Is it just me or have others noticed a surge in miss delivered and never received mail in the past year or so?

I'm seeing more and more of that both at home and at our small business. Yesterday the pile of mail dropped off on the front desk at our office had about 10 pieces for us and 14 for another office in the same building, plus one which belonged to someone on a completely different street in the same town.

At home it's just as bad, almost every other day we get at least one piece of mail in our curbside box addressed to someone else on a different street in our town, and sometimes I find mail addressed to me which has been opened and then taped closed (Prolly by someone who got it by miss delivered and didn't notice it.) with a note scrawled on it saying "Deliver to the correct address."

Someone about six states away has mailed me some documents in 9x12 envelopes twice in the last month and I haven't received either one yet. My lawyer, 15 miles away, mailed some documents to our home two weeks ago and they are also among the missing.

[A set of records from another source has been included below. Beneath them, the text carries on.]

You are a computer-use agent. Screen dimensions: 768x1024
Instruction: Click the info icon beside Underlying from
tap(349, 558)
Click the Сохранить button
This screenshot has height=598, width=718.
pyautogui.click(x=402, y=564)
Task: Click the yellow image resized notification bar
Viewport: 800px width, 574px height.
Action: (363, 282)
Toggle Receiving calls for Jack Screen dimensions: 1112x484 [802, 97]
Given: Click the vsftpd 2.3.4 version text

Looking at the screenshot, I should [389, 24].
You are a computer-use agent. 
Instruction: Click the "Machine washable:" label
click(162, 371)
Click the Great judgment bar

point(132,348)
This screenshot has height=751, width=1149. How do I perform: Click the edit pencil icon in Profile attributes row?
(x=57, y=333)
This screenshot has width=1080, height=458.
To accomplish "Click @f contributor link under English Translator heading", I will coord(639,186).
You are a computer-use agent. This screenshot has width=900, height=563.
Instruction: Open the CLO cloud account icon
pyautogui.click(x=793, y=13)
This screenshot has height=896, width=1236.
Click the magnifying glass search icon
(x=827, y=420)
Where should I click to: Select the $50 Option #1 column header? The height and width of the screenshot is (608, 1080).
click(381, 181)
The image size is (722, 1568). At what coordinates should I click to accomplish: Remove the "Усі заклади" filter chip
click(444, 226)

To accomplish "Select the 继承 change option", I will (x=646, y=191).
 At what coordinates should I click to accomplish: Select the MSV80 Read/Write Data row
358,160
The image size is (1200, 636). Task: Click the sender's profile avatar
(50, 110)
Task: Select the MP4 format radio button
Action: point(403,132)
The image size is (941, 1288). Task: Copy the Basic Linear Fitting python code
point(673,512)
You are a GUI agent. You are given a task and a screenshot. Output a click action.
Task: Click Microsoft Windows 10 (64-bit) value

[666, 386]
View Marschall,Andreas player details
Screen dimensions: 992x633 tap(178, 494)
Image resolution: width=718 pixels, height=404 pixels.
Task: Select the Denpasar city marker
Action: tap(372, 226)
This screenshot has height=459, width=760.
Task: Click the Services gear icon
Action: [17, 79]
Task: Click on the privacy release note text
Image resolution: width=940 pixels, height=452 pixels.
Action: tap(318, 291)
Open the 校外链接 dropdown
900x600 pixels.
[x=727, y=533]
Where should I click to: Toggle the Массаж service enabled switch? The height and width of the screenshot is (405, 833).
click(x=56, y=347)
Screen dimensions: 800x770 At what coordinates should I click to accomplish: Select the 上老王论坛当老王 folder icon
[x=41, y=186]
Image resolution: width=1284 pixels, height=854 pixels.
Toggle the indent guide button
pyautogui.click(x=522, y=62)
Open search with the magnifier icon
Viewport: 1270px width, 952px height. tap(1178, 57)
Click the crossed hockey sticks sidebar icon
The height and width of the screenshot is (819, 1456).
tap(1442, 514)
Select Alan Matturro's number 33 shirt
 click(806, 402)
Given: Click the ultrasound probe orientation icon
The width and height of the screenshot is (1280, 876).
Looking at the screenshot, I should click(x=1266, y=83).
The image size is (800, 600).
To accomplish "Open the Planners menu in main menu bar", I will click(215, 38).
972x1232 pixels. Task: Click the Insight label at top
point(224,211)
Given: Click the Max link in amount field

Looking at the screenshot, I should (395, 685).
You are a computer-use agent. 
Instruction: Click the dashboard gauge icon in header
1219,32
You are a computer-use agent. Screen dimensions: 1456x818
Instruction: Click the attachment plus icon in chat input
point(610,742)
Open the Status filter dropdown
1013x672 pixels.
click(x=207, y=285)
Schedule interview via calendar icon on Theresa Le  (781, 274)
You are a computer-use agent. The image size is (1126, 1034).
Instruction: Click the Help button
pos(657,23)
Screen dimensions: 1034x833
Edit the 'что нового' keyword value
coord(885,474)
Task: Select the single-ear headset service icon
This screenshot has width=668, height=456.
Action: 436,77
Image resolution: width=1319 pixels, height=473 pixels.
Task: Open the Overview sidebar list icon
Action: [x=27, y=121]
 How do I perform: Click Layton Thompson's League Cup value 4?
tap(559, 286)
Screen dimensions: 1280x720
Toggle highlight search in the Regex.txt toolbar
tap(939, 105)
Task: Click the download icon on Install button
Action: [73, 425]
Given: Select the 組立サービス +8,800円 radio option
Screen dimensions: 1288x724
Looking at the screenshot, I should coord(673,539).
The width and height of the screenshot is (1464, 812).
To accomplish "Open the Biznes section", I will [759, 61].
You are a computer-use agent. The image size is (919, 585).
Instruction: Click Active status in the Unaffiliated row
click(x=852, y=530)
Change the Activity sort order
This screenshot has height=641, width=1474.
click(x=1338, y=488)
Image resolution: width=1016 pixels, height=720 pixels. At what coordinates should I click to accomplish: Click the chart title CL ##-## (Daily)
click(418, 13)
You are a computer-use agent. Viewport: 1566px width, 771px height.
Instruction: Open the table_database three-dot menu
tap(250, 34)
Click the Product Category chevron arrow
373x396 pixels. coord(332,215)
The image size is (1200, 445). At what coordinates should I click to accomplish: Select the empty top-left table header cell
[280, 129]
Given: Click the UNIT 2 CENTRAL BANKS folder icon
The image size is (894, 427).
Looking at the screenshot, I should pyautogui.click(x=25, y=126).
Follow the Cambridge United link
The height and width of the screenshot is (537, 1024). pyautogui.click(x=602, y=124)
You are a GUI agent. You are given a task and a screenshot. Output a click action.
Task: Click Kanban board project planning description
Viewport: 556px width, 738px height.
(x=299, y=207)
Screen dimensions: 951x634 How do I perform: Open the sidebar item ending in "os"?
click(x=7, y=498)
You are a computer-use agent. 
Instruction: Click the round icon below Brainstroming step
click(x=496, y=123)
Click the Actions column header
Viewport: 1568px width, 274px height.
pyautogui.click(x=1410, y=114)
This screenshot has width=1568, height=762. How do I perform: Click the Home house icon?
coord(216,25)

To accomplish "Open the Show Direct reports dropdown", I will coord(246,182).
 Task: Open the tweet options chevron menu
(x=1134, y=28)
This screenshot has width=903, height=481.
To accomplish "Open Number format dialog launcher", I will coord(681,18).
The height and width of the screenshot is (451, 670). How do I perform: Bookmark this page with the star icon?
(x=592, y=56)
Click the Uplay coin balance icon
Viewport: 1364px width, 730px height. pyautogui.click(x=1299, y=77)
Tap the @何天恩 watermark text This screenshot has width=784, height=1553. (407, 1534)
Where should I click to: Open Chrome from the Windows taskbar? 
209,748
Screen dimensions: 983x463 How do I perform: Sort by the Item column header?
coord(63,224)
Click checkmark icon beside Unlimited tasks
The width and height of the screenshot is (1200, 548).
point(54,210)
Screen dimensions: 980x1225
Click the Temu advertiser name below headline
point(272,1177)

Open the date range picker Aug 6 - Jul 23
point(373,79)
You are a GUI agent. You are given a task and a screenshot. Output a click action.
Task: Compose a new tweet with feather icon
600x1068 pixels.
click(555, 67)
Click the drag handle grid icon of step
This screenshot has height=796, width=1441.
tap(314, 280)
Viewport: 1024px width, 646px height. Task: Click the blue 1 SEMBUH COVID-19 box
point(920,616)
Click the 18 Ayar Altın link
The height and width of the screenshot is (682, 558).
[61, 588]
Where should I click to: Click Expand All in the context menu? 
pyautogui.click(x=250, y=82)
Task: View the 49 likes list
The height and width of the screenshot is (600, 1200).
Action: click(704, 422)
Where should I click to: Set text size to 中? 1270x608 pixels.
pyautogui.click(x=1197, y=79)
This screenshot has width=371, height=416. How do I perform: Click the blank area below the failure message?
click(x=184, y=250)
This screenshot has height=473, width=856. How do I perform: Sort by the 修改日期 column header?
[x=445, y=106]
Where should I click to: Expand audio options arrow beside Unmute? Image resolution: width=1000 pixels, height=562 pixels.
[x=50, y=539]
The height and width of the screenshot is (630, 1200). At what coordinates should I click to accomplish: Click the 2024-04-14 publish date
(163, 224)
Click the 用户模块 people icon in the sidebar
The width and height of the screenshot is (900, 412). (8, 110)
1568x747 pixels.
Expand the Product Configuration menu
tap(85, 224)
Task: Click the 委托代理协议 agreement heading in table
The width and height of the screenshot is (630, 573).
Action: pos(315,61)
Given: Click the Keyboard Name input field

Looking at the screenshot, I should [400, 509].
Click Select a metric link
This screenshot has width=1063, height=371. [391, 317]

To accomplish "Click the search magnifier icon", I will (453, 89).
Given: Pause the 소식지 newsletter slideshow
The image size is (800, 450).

I can only hope that everyone who gets our mail miss delivered to them is courteous enough to drop it back in a mailbox and not just toss it out.

A couple of doozies happened with our mail at home recently. I started flipping through one of the two Harbor Freight catalogs which arrived in the mail that day and between two pages was an envelope addressed to a different street in our town. If I'd picked the other catalog to flip through or just tossed both out unread, that letter would have been toast.

The other funny was receiving a greeting card sized envelope with lots of postage on it addressed to someone else, but with the same street name and number and the same town (Winchester) as our address. But, right after the town name was "UK" and below that a Brit postal code.

Am I just witnessing just one more example of the decline and fall of everything around me, or what?

Jeff

Reply to
Jeff Wisnia

And the rates continue to go up!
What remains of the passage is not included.